_任务详情_
照抄下方关于cameraserver启动过程的摘录中从“我们主要关注CameraSe”起一直到“erService类的方法。”为止的全部文字，不做任何改动。

----- 摘录 -----

那为什么Android 7.0之前cameraservice是运行在mediaserver进程中的,而从Android 7.0开始将cameraservice分离出来成一个单独的cameraserver进程?这是为了安全性,因为mediaserver 进程中有很多其它的Service,如AudioFlinger、MediaPlayerService等,如果这其中有一个Service挂掉就会导致mediaserver进程重启,如果相机正在执行,这样就会挂掉,用户体验很差。

现在知道了cameraserver进程是怎么启动的了,下面分析下它的启动过程,cameraserver进程的入口是frameworks\av\camera\cameraserver\main_cameraserver.cpp的main函数,看下代码:

int main(int argc __unused, char** argv __unused)
{
    signal(SIGPIPE, SIG_IGN);
    //获取一个ProcessState跟Binder驱动打交道
    sp proc(ProcessState::self());
    //获取ServiceManager用以注册该服务
    sp sm = defaultServiceManager();
    ALOGI("ServiceManager: %p", sm.get());
    CameraService::instantiate();
    //线程池管理
    ProcessState::self()->startThreadPool();
    IPCThreadState::self()->joinThreadPool();
}

我们主要关注CameraService::instantiate(),别的几行属于Binder机制,我这里假设你已经熟悉了,不熟悉的话先补下Binder知识,不然后面很难理解的。

CameraService继承了BinderService和BnCameraService类。CameraService::instantiate()函数是调用其父类BinderService类的方法。

class CameraService :
    public BinderService<CameraService>,
    public ::android::hardware::BnCameraService,
    public IBinder::DeathRecipient,
    public camera_module_callbacks_t
{
......
}

//模板类
template<typename SERVICE>
class BinderService
{
public:
    static status_t publish(bool allowIsolated = false) {
        sp<IServiceManager> sm(defaultServiceManager());
        return sm->addService(
                String16(SERVICE::getServiceName()),
                new SERVICE(), allowIsolated);
    }

    static void publishAndJoinThreadPool(bool allowIsolated = false) {
        publish(allowIsolated);
        joinThreadPool();
    }

    static void instantiate() { publish(); }
......
}

BinderService使用了模板类,使用CameraService::instantiate()初始化时,SERVICE就是CameraService。替换模板后CameraService::instantiate()函数如下:

static void instantiate() { publish(); }

static status_t publish() {
    sp sm(defaultServiceManager());
    /getServiceName()返回"media.camera"字符串
    return sm->addService(
         String16(CameraService ::getServiceName()), new CameraService (), false);
}

我们知道defaultServiceManager返回的是BpServiceManager,看下它的addService函数:

    virtual status_t addService(const String16& name, const sp<IBinder>& service,
            bool allowIsolated)

----- 数据 -----

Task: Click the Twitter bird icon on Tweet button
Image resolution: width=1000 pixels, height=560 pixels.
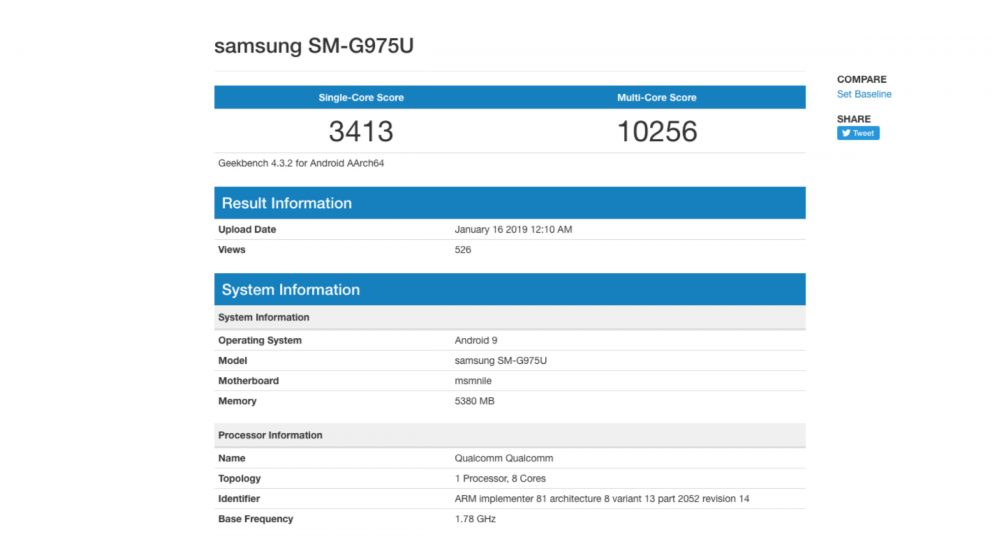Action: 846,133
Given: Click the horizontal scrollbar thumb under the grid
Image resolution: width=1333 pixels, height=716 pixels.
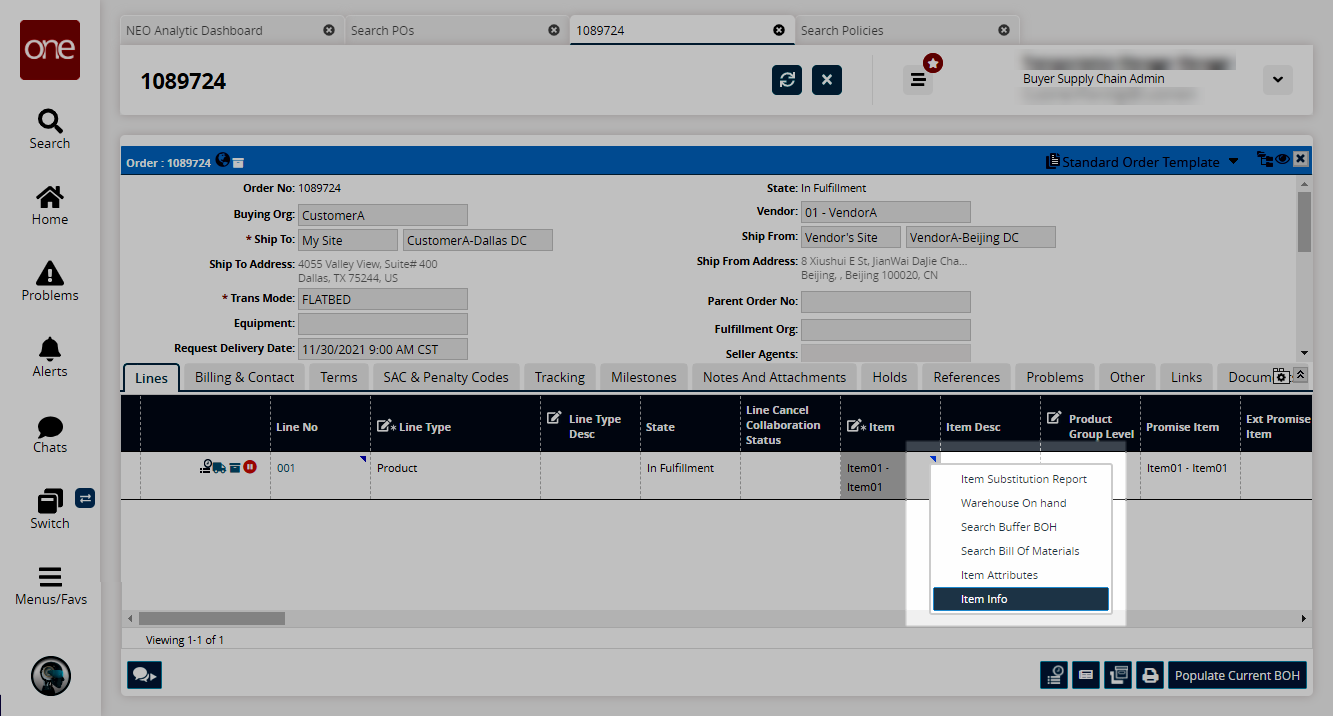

-----

_最终结果_
我们主要关注CameraService::instantiate(),别的几行属于Binder机制,我这里假设你已经熟悉了,不熟悉的话先补下Binder知识,不然后面很难理解的。

CameraService继承了BinderService和BnCameraService类。CameraService::instantiate()函数是调用其父类BinderService类的方法。